I’m a high school English teacher, and just last week I gave a composition assignment to my Tenth Grade students. They had to write a short composition and a list of ten rules (using the modals they had just learned). One of the topic choices was: “My Ideal School.” It was taken from their textbook, Full Volume, UPP, and considering the Dovrat Commission’s recommendations in the headlines I couldn’t resist doing this homework assignment along with my students.

My Ideal School

By Batya Medad

It’s very possible that somewhere a school like my ideal one exists. That’s because it wouldn’t be complicated to establish and run. It could be large or small; size is irrelevant. My ideal school is for all ages; it’s really an educational system, a curriculum.

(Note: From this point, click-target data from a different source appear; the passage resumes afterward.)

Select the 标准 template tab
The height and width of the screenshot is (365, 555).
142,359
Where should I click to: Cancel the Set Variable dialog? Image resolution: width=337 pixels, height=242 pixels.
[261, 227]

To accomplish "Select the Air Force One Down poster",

Ten Rules for My Ideal School
1- Teachers may work part time.
2- Students can get credit for out-of-school learning.
3- Students should complete the core curriculum before graduation.
4- Parents must be in contact with the staff and be kept informed of their child’s progress or difficulties.
5- Students mustn’t be absent from lessons without valid reasons, and if they are absent, they are responsible for making up the work missed.
6- Students may want to continue studying in the school an extra year, and that will be permitted.
7- Transfer students would be required to learn whatever they missed, even if it means studying with younger students.
8- All students must master foundation skills of reading, writing, including composition, basic arithmetic, Israeli geography, ancient and modern history and Jewish studies before high school.
9- Students requiring alternative testing will be able to be tested according to their needs.
10- Professionals, who aren’t certified teachers, may teach special courses related to their fields.

School is supposed to prepare a child for life, and therefore, besides the conventional academics, it must teach work ethics, how to function within the rules and requirements of a formal framework, social relationships and responsibility. A school should give each student sufficient vocational skills, even if it’s to earn tuition needed for higher education. The goal of education is to prepare the students to be loyal and contributing citizens of Israel.

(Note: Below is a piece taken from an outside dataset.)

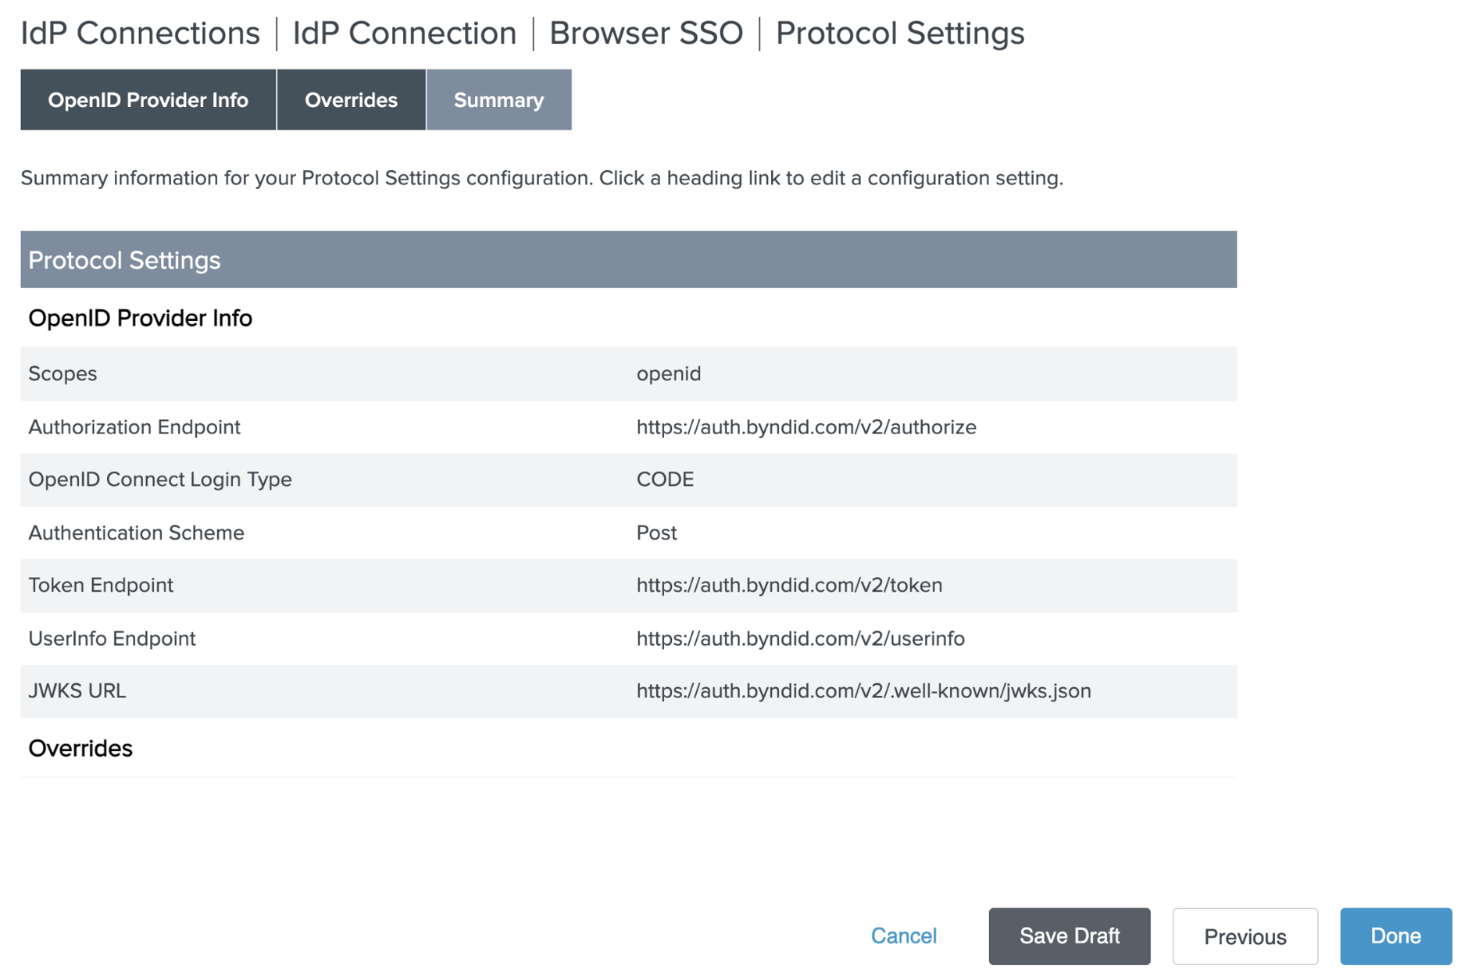
Task: Click the CODE login type value
Action: point(664,479)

Courses should be combined and integrated. First because that way the students will learn to see a larger picture of the world and they must be encouraged to see the connections between the various subjects. For instance History, Geography and Citizenship should be taught as one subject; when I was a student in New York, we called it “Social Studies.” Another example would be Hebrew; Grammar, Literature, Composition and handwriting until at least the age of ten are all one subject. This way the students have to adjust to fewer teachers; there will be fewer tests, and less time wasted. Most important is that the students will see the relevance of what they’re being taught in class.

The minimal amount of weekly hours allocated for foreign languages, including English, should be four, preferably five or six. And the studies should start no earlier than the Fifth Grade, after serious language skills in Hebrew (or Arabic) are mastered, and that includes spelling, basic grammar and composition. I highly suggest that we utilize teaching methods from the countries that succeed in teaching foreign languages, like Holland, rather than the American methods, which are never successful; that’s why they’re always coming up with new ones.

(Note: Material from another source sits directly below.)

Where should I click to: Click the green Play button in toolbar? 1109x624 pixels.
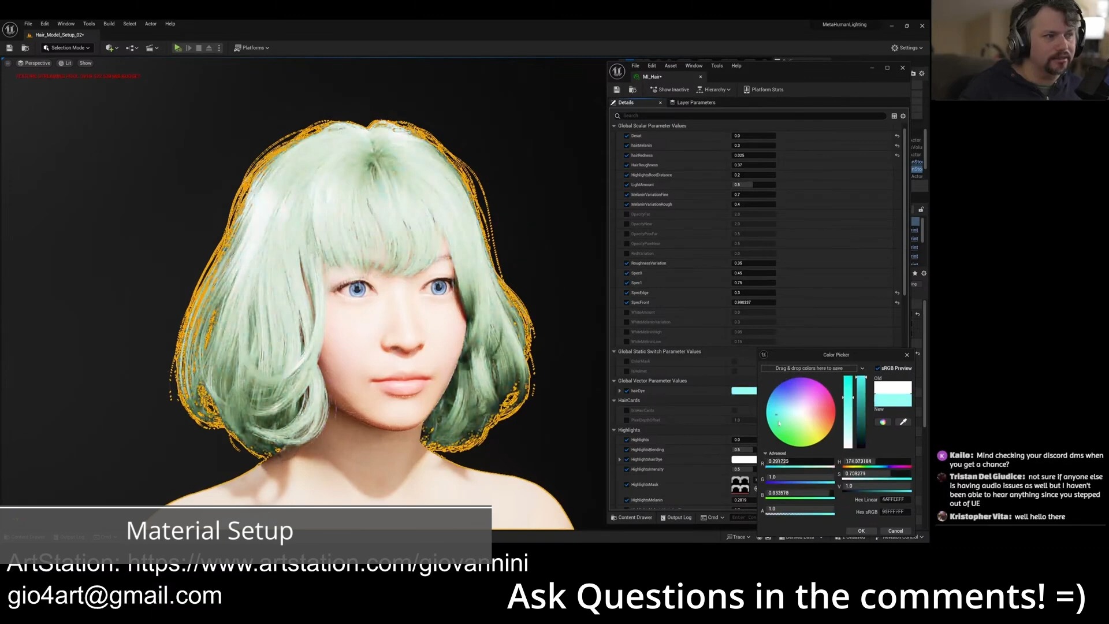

Money can be saved by using “blackboards” and training children to copy from the board, which will also increase their learning. Classrooms must also be arranged so that the students can easily see the teacher an “erasable board.” No more sitting in “groups” which only cause attention/concentration problems.

Classes should be divided by the level of the students, so that the weaker ones will be in smaller groups and get the remedial work they need to succeed, and the students who learn most quickly should be able to get work on a higher level to stimulate and encourage them to utilize their potential. And the “average” students shouldn’t be distracted by their bored friends. One group is bored, because they can’t keep up, and the other is bored, because the work is too easy. Just like we all need different shape shoes, our children need different teaching methods and paces.

The required school day should be a maximum six hours in elementary school and eight hours in high school; fewer hours are fine if the curriculum fits. Schools should have resource centers open after hours for students to do homework, get extra help and enrichment. In order to stay alert so many hours, it must be possible to eat a nutritious lunch, and they should have breakfast before school starts, even if it’s a sandwich eaten on the way to school. Proper eating habits will facilitate better learning. But that’s a topic for another musing.

I could easily write more details and ideas on how to improve Israeli education and probably will in the future. For the sake of our children, grandchildren and country, I honestly hope that the Israeli Ministry of Education will consider my ideas instead of Dovrat.